The Japanese Yen (JPY) seesaws between minor losses/tepid gains against its American counterpart, with the USD/JPY pair trying to stabilize around the 156.15-156.20 region during the early European session on Monday. An increase in Japan's Core Machinery Orders for the second straight month signaled a further recovery in capital expenditure. This, along with bets that the Bank of Japan (BoJ) will hike interest rates later this week, provided a modest lift to the JPY. 

Apart from this, the emergence of fresh US Dollar (USD) selling contributed to the USD/JPY pair's intraday downtick. That said, a generally positive risk tone and uncertainties over the incoming US President Donald Trump's trade policies keep a lid on any meaningful appreciating move for the safe-haven JPY. Traders also seem reluctant ahead of Trump's inaugural address this Monday and the highly-anticipated two-day BoJ policy meeting starting on Thursday. 

Japanese Yen traders remain on the sidelines ahead of Trump's inauguration and BoJ this week

  • Government data released earlier this Monday showed that Japan's Core Machinery Orders increased by 3.4% month-on-month in November 2024, marking the second consecutive month of increase and the strongest growth in nine months.
  • This comes on top of the broadening inflation and strong wage growth in Japan, which, along with hawkish remarks from Bank of Japan officials, lifted bets for another rate hike later this week and offered some support to the Japanese Yen.

• [TASK]:
Repeat the yen report word for word, from "Japanese Yen traders" to "the Japanese Yen.". The entries have nothing to do with the yen report.

• [Entries on where items appear]:
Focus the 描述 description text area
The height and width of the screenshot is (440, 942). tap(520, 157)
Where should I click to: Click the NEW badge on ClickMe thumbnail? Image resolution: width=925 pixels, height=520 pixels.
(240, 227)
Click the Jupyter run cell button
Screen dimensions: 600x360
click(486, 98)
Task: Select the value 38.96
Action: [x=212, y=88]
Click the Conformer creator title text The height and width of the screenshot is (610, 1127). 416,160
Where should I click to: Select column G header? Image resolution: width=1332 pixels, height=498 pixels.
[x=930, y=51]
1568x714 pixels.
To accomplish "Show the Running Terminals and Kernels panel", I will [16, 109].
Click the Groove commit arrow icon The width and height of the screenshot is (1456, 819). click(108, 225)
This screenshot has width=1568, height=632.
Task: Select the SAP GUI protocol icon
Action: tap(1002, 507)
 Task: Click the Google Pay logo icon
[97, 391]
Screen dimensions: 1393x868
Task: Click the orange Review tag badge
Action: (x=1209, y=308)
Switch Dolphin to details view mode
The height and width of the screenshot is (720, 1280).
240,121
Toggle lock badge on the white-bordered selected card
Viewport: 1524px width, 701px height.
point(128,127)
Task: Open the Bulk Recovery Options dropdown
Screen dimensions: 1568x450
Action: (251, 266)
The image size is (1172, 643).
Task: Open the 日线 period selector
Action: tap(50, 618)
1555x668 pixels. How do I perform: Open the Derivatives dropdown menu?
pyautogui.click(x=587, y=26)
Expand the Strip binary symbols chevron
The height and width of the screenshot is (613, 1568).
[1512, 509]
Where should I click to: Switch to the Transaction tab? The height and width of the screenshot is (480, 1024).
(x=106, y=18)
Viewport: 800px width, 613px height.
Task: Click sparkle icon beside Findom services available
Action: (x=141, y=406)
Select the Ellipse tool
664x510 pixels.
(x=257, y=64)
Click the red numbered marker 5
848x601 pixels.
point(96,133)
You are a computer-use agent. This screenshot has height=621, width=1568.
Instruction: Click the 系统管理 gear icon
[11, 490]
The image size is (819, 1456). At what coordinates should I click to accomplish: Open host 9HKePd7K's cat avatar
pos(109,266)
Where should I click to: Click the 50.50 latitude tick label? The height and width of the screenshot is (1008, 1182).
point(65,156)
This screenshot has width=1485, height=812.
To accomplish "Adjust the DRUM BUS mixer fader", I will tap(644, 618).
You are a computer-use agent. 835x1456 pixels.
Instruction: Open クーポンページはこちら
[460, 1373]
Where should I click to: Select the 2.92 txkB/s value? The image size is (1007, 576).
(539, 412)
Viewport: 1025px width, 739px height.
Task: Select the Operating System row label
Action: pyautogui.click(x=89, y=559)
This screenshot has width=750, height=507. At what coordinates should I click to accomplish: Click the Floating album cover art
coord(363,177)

• [RESULT]:
Japanese Yen traders remain on the sidelines ahead of Trump's inauguration and BoJ this week

  • Government data released earlier this Monday showed that Japan's Core Machinery Orders increased by 3.4% month-on-month in November 2024, marking the second consecutive month of increase and the strongest growth in nine months.
  • This comes on top of the broadening inflation and strong wage growth in Japan, which, along with hawkish remarks from Bank of Japan officials, lifted bets for another rate hike later this week and offered some support to the Japanese Yen.